[Stored items]
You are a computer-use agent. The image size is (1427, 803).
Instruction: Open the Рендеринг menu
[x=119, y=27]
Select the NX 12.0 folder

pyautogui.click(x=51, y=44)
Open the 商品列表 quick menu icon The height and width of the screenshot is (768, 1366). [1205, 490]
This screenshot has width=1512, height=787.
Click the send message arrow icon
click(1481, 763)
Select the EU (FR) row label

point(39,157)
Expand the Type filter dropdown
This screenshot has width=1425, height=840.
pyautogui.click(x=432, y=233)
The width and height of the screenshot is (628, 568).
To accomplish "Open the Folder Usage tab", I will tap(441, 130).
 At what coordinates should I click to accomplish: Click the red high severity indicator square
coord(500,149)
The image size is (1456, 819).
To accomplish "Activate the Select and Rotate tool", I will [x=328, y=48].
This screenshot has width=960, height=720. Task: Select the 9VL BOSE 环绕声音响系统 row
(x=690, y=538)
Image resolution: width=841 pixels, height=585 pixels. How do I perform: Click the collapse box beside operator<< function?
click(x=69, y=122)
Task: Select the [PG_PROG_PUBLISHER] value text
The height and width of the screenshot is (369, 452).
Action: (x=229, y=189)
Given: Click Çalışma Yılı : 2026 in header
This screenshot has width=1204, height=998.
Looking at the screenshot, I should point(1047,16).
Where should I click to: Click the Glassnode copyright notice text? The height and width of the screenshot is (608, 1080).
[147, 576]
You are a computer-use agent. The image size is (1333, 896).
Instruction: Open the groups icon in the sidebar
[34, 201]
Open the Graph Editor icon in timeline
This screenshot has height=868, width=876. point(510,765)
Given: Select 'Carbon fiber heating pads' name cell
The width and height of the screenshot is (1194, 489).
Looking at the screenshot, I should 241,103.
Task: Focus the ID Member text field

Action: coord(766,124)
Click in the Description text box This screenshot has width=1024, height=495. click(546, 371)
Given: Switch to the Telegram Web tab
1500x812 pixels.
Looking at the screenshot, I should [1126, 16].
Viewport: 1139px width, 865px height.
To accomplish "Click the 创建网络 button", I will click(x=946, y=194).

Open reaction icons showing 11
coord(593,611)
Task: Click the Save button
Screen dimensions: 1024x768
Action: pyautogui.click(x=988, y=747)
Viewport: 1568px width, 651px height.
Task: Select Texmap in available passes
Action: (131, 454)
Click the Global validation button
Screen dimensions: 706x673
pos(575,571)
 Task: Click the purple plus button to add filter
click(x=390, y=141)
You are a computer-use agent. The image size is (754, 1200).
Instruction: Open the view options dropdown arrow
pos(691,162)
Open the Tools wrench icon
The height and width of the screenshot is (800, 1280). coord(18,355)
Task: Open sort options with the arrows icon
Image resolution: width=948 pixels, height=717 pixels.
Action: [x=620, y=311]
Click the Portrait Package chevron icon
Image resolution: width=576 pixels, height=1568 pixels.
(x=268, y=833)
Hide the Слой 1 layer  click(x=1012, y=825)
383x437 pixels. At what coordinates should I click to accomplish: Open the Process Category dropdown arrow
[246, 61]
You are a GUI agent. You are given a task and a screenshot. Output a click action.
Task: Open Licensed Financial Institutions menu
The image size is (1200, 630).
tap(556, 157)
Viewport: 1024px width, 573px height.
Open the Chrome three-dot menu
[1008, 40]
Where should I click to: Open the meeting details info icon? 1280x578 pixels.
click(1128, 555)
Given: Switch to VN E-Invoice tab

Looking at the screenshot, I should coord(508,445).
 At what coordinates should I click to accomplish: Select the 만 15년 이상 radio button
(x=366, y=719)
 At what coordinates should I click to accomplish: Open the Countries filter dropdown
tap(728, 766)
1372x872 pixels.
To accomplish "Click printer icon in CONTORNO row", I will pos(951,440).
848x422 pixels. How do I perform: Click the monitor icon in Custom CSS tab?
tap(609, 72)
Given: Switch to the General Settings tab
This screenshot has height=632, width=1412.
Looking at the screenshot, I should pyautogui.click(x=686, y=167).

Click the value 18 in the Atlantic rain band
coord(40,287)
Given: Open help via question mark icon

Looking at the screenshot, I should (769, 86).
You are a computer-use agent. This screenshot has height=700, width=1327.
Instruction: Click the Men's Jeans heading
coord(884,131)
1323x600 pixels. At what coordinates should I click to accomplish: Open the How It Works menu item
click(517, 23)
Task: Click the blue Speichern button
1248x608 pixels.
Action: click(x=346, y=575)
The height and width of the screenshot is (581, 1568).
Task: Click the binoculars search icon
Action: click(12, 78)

• TASK STATEMENT: An answer is complete only when it holds every line above containing the string "will".

• OUTPUT FOR THIS EXERCISE:
To accomplish "Open the Folder Usage tab", I will tap(441, 130).
To accomplish "Activate the Select and Rotate tool", I will [x=328, y=48].
To accomplish "Click the 创建网络 button", I will click(x=946, y=194).
To accomplish "Click printer icon in CONTORNO row", I will pos(951,440).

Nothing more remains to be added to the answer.